Correlation coefficient to measure the linearity of two variables
Correlation coefficient is a statistical measure that quantifies the strength and direction of the linear relationship between two variables. It is denoted by the symbol "r" and ranges from -1 to 1, with values closer to -1 indicating a negative correlation (inverse relationship), values closer to 1 indicating a positive correlation (direct relationship), and a value of 0 indicating no correlation.
Correlation coefficient is calculated using the formula:
r = (n sum(xy) - sum(x) sum(y)) / sqrt((n sum(x^2) - sum(x)^2) (n * sum(y^2) - sum(y)^2))

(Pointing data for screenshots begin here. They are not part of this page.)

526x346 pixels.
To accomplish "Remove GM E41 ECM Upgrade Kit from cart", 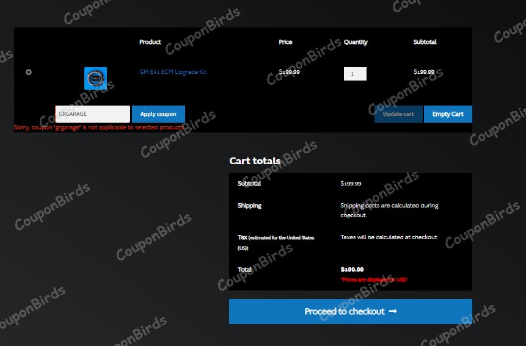I will click(x=29, y=72).
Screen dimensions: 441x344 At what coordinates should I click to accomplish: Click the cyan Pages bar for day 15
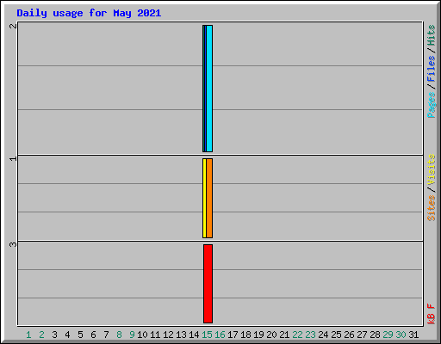tap(209, 89)
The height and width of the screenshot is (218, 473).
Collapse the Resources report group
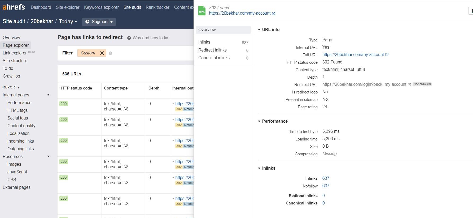(x=48, y=156)
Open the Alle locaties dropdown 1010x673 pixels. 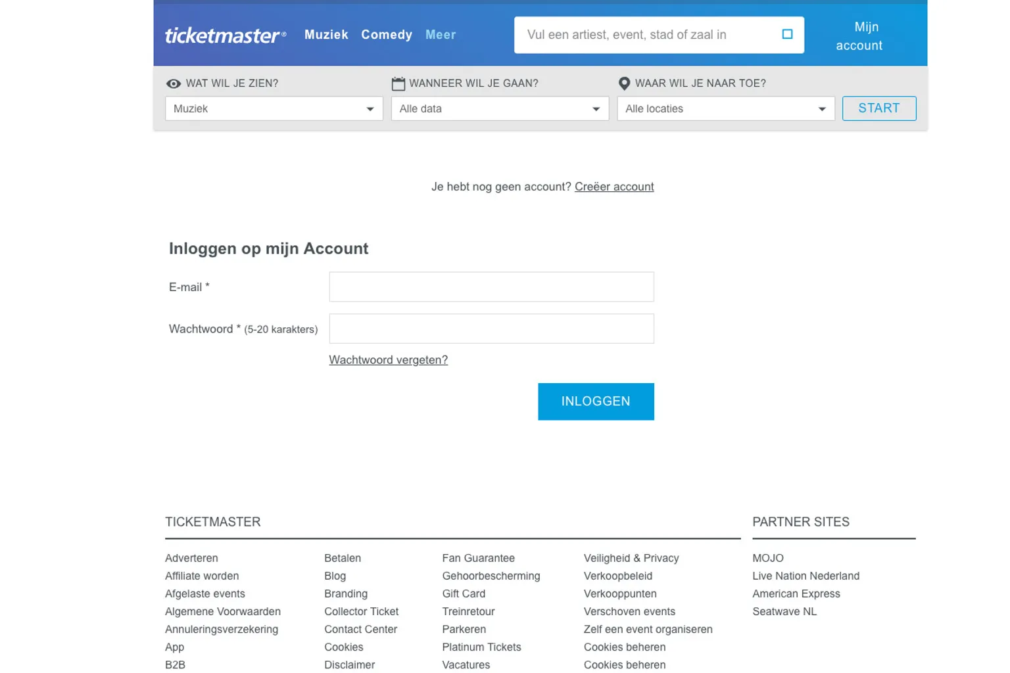(725, 109)
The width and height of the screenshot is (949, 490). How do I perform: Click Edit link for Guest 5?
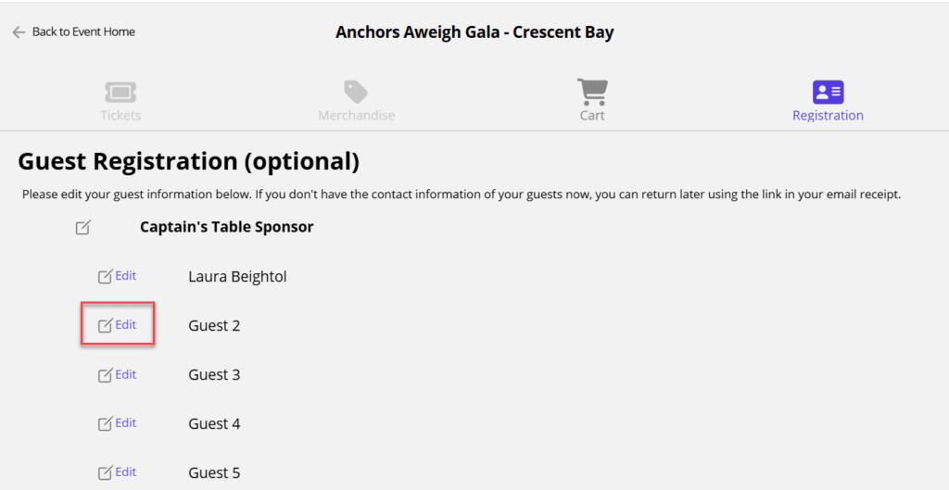point(126,471)
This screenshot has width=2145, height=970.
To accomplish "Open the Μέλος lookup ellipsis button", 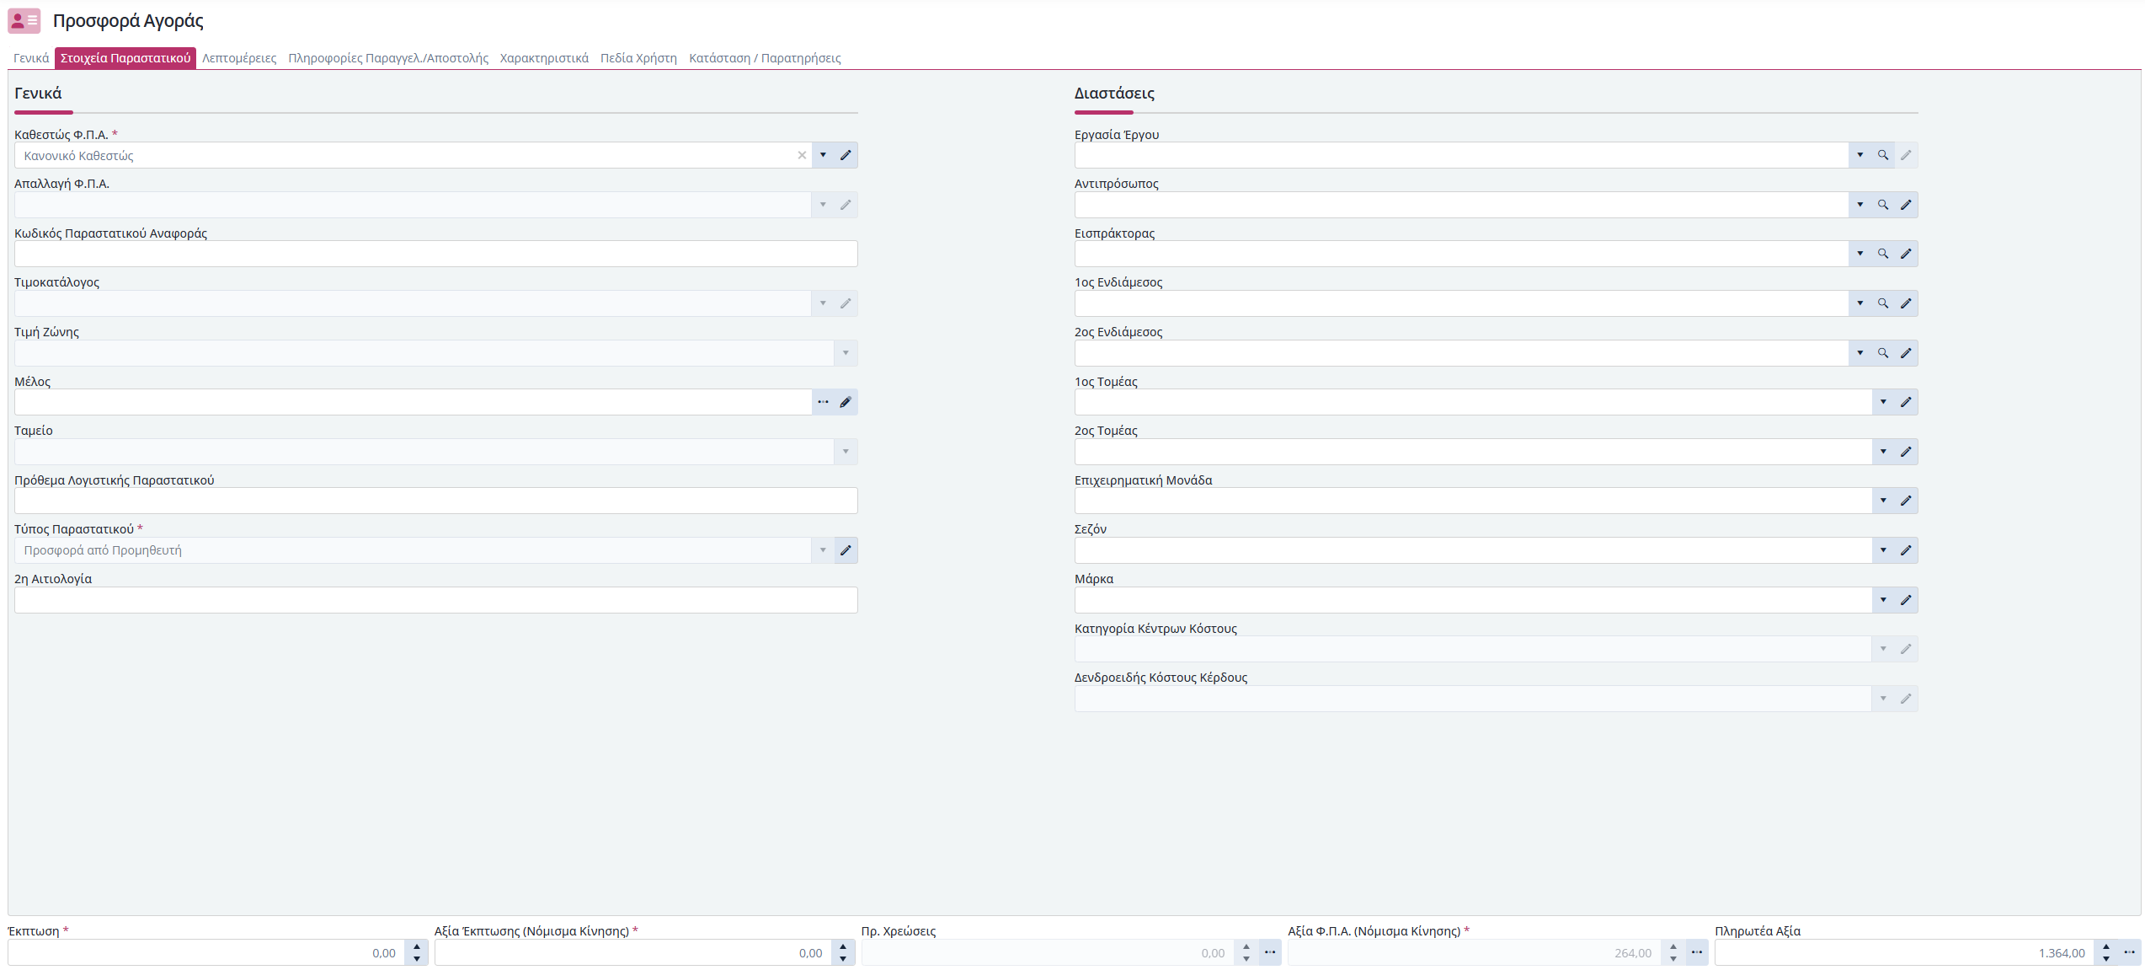I will tap(823, 402).
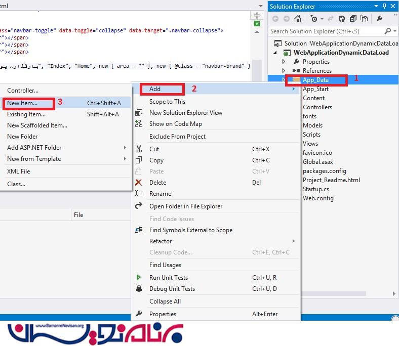Click the green checkmark indicator in editor margin
399x346 pixels.
(x=257, y=24)
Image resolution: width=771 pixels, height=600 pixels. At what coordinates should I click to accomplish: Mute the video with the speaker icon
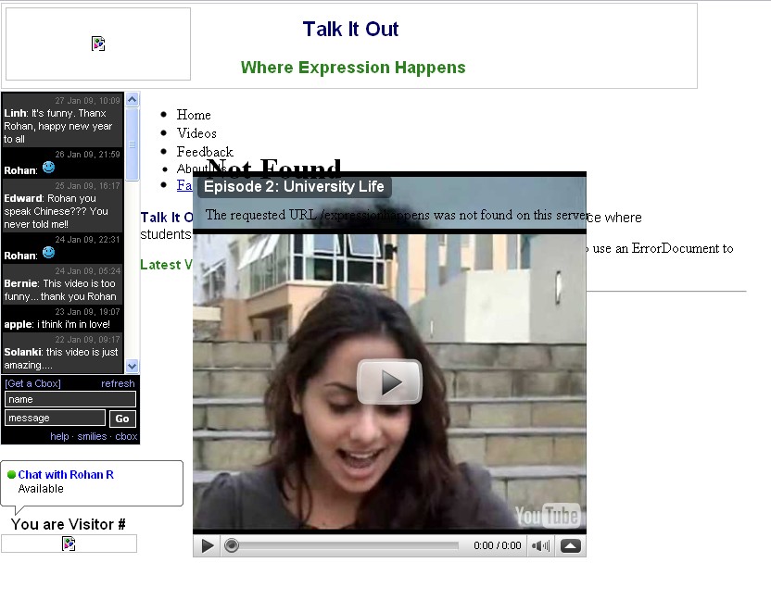[x=539, y=546]
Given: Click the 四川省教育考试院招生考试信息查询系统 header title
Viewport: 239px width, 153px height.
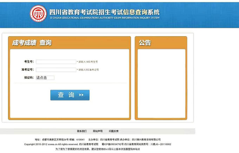Looking at the screenshot, I should (104, 12).
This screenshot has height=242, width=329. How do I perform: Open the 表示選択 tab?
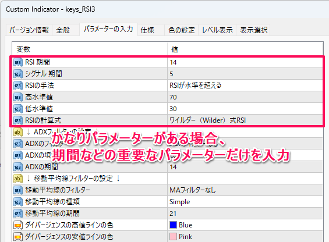tap(253, 30)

where n is the number of observations, x and y are the two variables being correlated, and sum() represents the sum of the values for that variable.
To calculate correlation coefficient using this formula, we need to first calculate the sum of the products of the two variables (xy), the sum of the values for each variable (x and y), and the sum of the squares of each variable (x^2 and y^2).
Once we have calculated the correlation coefficient, we can interpret its value to understand the relationship between the two variables. A value of -1 indicates a perfect negative correlation, where one variable decreases as the other increases. A value of 1 indicates a perfect positive correlation, where both variables increase or decrease together. A value of 0 indicates no linear relationship between the variables.